--- start of Data for the task ---

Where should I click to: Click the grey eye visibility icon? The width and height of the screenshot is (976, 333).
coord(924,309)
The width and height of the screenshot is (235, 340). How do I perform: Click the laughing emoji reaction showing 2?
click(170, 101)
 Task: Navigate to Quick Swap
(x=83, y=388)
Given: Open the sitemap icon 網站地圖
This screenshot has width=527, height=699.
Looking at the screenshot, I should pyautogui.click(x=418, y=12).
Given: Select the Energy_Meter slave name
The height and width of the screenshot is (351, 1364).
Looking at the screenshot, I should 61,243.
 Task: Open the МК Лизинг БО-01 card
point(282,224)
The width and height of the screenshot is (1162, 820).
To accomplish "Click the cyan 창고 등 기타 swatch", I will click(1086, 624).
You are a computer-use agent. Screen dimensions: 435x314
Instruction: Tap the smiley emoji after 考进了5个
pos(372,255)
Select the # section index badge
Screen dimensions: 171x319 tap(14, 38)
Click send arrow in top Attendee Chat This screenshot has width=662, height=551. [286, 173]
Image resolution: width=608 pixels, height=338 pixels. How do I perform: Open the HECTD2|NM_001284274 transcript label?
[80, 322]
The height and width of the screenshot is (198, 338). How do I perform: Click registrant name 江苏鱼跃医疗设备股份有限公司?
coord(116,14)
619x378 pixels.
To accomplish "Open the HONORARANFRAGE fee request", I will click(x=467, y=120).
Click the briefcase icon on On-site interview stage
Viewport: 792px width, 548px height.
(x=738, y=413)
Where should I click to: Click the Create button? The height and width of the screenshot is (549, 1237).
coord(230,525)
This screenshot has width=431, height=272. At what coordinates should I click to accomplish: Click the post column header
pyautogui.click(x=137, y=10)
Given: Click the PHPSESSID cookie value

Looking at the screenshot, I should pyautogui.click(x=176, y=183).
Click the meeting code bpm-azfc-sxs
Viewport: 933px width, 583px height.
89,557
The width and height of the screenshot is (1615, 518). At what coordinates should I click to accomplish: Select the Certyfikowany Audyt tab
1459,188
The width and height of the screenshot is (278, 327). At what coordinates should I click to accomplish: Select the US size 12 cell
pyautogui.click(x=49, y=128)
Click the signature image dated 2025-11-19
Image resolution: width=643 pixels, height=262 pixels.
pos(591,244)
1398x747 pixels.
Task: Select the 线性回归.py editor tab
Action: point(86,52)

--- end of Data for the task ---

Could you write out every line from "The width and height of the screenshot is (235, 340)." through "(x=83, y=388)" and nothing more, shifting each coordinate in the answers up by 39?

The width and height of the screenshot is (235, 340). How do I perform: Click the laughing emoji reaction showing 2?
click(209, 140)
 Task: Navigate to Quick Swap
(x=122, y=427)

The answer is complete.